# Yeast Questions



## GarrettB (Jun 11, 2006)

I've taken to baking recently and used the active dry yeast that came in pouches to do my work.  Whenever I added it to the warm water and sugar it would foam substantially, like the foam on a brown beer.  When I ran out and went to the grocery store I bought yeast that came in a bottle that looks like fish food.  I think the brand name is Red Star.  Anyway, when I add it to the sugar and warm water it barely bubbles at all, and the rising is noticeably less.  Did I get a bad bottle, or is there another technique here that I'm missing?


----------



## KellyM (Jun 11, 2006)

*Yeast*

I'd say you got a bad bottle. Of course, if you put the yeast in too hot of water you killed it, and too cold won't "wake it up", but otherwise, you got mostly dead yeast.

Kelly


----------



## kadesma (Jun 11, 2006)

_Kelly is right Garrett,_
_When ever buying yeast in bottles or packets, look to see the exp date. Your's could be outdated. _

_kadesma_


----------



## RPCookin (Jun 11, 2006)

I've never had good success with yeast from a jar.  I never get a good rise, the bread always seems to be heavy and dense.  But with the packets, it rises nicely... sometimes almost too much in my bread machine (works great for scratch baking though).  The downside is that many of my bread recipes call for 1 teaspoon (about 2/3 of the packet) per loaf, and the rest just goes to waste....   But that's still better than bad bread....


----------



## KellyM (Jun 13, 2006)

RPCookin said:
			
		

> I've never had good success with yeast from a jar. I never get a good rise, the bread always seems to be heavy and dense. But with the packets, it rises nicely... sometimes almost too much in my bread machine (works great for scratch baking though). The downside is that many of my bread recipes call for 1 teaspoon (about 2/3 of the packet) per loaf, and the rest just goes to waste....  But that's still better than bad bread....

◆ MATERIAL PROVIDED
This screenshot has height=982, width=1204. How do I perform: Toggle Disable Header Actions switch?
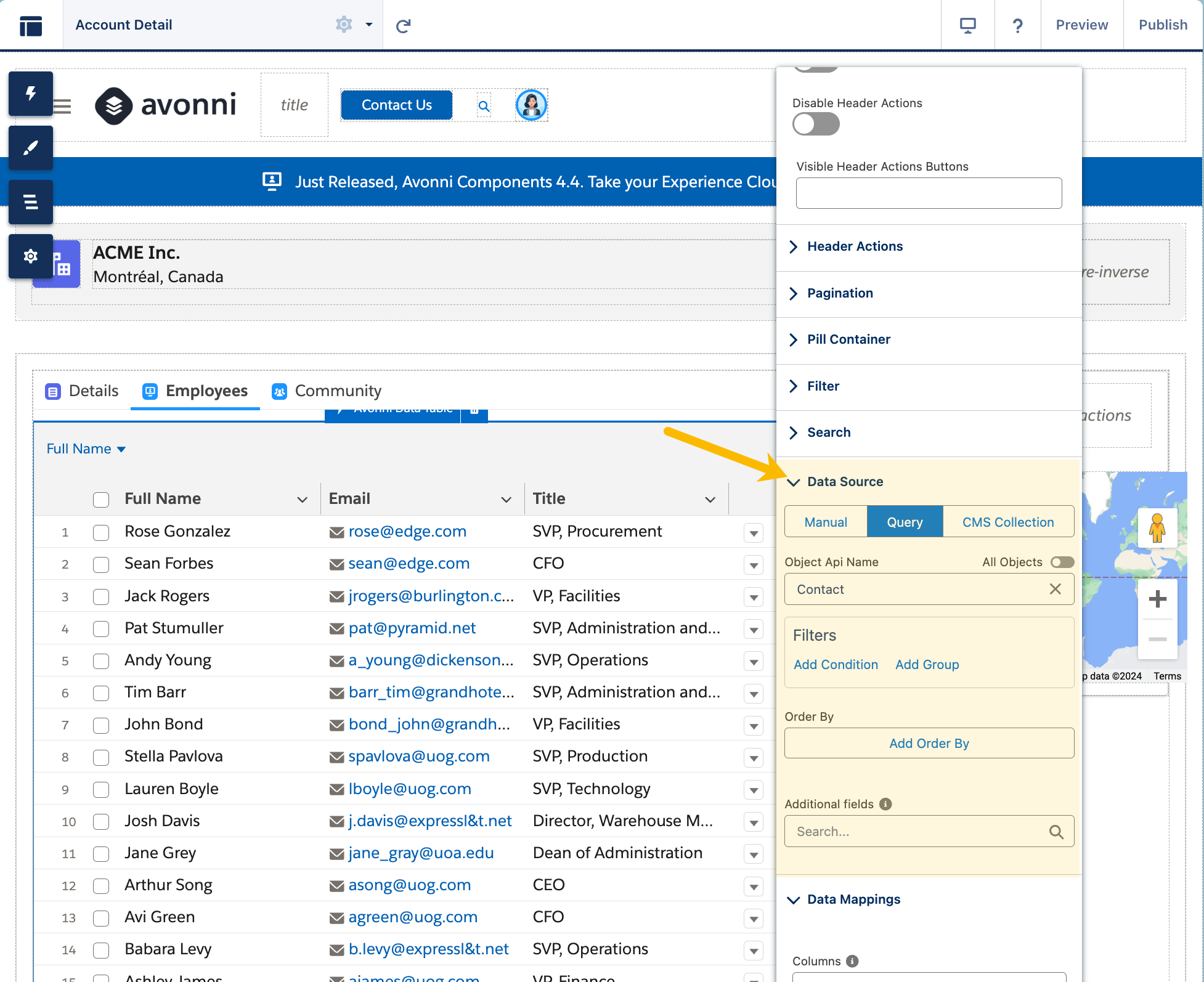point(816,124)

◆ INSTRUCTIONS TO FOLLOW
According to the yeast thread, what does kadesma advise checking when buying yeast in bottles or packets? The data stand apart from the yeast thread and have no connection to it.

◆ SOLUTION TO THIS TASK
The expiration date, since the yeast could be outdated.